■ **Activity**: Give the listing below again in full, exactly as written.

■ **Entries supplied**:
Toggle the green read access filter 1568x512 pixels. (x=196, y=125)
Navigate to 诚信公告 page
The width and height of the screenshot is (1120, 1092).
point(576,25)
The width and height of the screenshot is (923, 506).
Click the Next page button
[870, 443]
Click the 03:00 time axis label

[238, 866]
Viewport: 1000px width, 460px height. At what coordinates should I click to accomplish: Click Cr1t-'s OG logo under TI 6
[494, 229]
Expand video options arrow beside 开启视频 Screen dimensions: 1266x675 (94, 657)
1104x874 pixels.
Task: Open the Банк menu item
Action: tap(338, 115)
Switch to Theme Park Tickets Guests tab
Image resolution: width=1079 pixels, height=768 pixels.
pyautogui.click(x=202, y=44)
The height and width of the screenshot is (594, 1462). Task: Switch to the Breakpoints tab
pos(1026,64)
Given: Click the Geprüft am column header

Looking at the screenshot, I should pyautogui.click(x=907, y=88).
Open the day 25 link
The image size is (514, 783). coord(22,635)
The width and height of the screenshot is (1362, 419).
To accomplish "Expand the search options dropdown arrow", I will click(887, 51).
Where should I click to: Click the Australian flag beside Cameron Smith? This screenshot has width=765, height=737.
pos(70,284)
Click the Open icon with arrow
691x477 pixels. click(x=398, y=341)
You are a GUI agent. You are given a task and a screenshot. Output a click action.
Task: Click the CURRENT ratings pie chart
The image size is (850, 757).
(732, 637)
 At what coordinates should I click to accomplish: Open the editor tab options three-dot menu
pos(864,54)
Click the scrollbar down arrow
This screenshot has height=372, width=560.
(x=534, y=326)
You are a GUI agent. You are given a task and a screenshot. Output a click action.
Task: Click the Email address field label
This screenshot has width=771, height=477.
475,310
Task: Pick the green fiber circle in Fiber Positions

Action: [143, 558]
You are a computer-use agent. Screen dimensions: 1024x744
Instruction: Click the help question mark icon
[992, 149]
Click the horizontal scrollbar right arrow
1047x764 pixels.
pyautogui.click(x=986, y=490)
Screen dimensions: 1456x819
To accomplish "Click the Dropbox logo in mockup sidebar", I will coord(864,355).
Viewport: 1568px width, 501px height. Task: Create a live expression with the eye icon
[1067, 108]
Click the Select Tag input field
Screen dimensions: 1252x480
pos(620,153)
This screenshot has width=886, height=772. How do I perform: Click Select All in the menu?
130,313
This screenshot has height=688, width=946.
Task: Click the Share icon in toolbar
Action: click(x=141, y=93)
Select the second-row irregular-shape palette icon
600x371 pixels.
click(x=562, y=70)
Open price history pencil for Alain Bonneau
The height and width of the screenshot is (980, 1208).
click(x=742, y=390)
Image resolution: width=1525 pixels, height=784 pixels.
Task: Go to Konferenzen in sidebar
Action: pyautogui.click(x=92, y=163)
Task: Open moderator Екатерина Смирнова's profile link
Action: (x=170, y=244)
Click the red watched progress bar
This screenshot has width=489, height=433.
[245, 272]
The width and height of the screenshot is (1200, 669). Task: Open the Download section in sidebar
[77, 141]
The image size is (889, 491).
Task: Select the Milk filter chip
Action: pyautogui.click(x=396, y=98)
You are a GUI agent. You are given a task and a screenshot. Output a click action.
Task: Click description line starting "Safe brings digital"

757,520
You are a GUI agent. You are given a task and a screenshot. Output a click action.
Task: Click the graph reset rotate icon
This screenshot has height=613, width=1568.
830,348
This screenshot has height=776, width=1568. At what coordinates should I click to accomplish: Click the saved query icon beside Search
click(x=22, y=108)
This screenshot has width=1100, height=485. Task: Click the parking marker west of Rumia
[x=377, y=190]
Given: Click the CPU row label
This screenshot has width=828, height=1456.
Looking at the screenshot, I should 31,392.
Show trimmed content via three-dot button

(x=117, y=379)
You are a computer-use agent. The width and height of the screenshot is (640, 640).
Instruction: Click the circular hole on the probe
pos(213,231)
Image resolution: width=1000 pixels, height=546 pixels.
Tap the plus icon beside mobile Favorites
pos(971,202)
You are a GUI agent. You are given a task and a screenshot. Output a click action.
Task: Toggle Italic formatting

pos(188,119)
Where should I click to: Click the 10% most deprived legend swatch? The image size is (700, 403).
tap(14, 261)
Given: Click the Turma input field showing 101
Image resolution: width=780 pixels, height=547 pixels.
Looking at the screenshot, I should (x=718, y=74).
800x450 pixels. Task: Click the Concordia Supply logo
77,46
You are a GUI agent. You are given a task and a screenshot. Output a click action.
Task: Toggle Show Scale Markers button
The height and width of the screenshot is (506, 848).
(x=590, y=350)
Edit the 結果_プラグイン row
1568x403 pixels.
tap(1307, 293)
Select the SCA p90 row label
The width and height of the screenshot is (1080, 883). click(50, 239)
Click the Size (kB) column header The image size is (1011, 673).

■ **Exercise solution**:
Toggle the green read access filter 1568x512 pixels. (x=196, y=125)
Navigate to 诚信公告 page
The width and height of the screenshot is (1120, 1092).
point(576,25)
The width and height of the screenshot is (923, 506).
Click the Next page button
[870, 443]
Click the 03:00 time axis label

[238, 866]
Viewport: 1000px width, 460px height. At what coordinates should I click to accomplish: Click Cr1t-'s OG logo under TI 6
[494, 229]
Expand video options arrow beside 开启视频 Screen dimensions: 1266x675 (94, 657)
1104x874 pixels.
Task: Open the Банк menu item
Action: tap(338, 115)
Switch to Theme Park Tickets Guests tab
Image resolution: width=1079 pixels, height=768 pixels.
pyautogui.click(x=202, y=44)
The height and width of the screenshot is (594, 1462). Task: Switch to the Breakpoints tab
pos(1026,64)
Given: Click the Geprüft am column header

Looking at the screenshot, I should pyautogui.click(x=907, y=88).
Open the day 25 link
The image size is (514, 783). coord(22,635)
The width and height of the screenshot is (1362, 419).
To accomplish "Expand the search options dropdown arrow", I will click(887, 51).
Where should I click to: Click the Australian flag beside Cameron Smith? This screenshot has width=765, height=737.
pos(70,284)
Click the Open icon with arrow
691x477 pixels. click(x=398, y=341)
You are a GUI agent. You are given a task and a screenshot. Output a click action.
Task: Click the CURRENT ratings pie chart
The image size is (850, 757).
(732, 637)
 At what coordinates should I click to accomplish: Open the editor tab options three-dot menu
pos(864,54)
Click the scrollbar down arrow
This screenshot has height=372, width=560.
(x=534, y=326)
You are a GUI agent. You are given a task and a screenshot. Output a click action.
Task: Click the Email address field label
This screenshot has width=771, height=477.
475,310
Task: Pick the green fiber circle in Fiber Positions

Action: [143, 558]
You are a computer-use agent. Screen dimensions: 1024x744
Instruction: Click the help question mark icon
[992, 149]
Click the horizontal scrollbar right arrow
1047x764 pixels.
pyautogui.click(x=986, y=490)
Screen dimensions: 1456x819
To accomplish "Click the Dropbox logo in mockup sidebar", I will coord(864,355).
Viewport: 1568px width, 501px height. Task: Create a live expression with the eye icon
[1067, 108]
Click the Select Tag input field
Screen dimensions: 1252x480
pos(620,153)
This screenshot has width=886, height=772. How do I perform: Click Select All in the menu?
130,313
This screenshot has height=688, width=946.
Task: Click the Share icon in toolbar
Action: click(x=141, y=93)
Select the second-row irregular-shape palette icon
600x371 pixels.
click(x=562, y=70)
Open price history pencil for Alain Bonneau
The height and width of the screenshot is (980, 1208).
click(x=742, y=390)
Image resolution: width=1525 pixels, height=784 pixels.
Task: Go to Konferenzen in sidebar
Action: pyautogui.click(x=92, y=163)
Task: Open moderator Екатерина Смирнова's profile link
Action: (x=170, y=244)
Click the red watched progress bar
This screenshot has width=489, height=433.
[245, 272]
The width and height of the screenshot is (1200, 669). Task: Open the Download section in sidebar
[77, 141]
The image size is (889, 491).
Task: Select the Milk filter chip
Action: pyautogui.click(x=396, y=98)
You are a GUI agent. You are given a task and a screenshot. Output a click action.
Task: Click description line starting "Safe brings digital"

757,520
You are a GUI agent. You are given a task and a screenshot. Output a click action.
Task: Click the graph reset rotate icon
This screenshot has height=613, width=1568.
830,348
This screenshot has height=776, width=1568. At what coordinates should I click to accomplish: Click the saved query icon beside Search
click(x=22, y=108)
This screenshot has width=1100, height=485. Task: Click the parking marker west of Rumia
[x=377, y=190]
Given: Click the CPU row label
This screenshot has width=828, height=1456.
Looking at the screenshot, I should 31,392.
Show trimmed content via three-dot button

(x=117, y=379)
You are a computer-use agent. The width and height of the screenshot is (640, 640).
Instruction: Click the circular hole on the probe
pos(213,231)
Image resolution: width=1000 pixels, height=546 pixels.
Tap the plus icon beside mobile Favorites
pos(971,202)
You are a GUI agent. You are given a task and a screenshot. Output a click action.
Task: Toggle Italic formatting

pos(188,119)
Where should I click to: Click the 10% most deprived legend swatch? The image size is (700, 403).
tap(14, 261)
Given: Click the Turma input field showing 101
Image resolution: width=780 pixels, height=547 pixels.
Looking at the screenshot, I should (x=718, y=74).
800x450 pixels. Task: Click the Concordia Supply logo
77,46
You are a GUI agent. You are given a task and a screenshot. Output a click action.
Task: Toggle Show Scale Markers button
The height and width of the screenshot is (506, 848).
(x=590, y=350)
Edit the 結果_プラグイン row
1568x403 pixels.
tap(1307, 293)
Select the SCA p90 row label
The width and height of the screenshot is (1080, 883). click(50, 239)
Click the Size (kB) column header The image size is (1011, 673).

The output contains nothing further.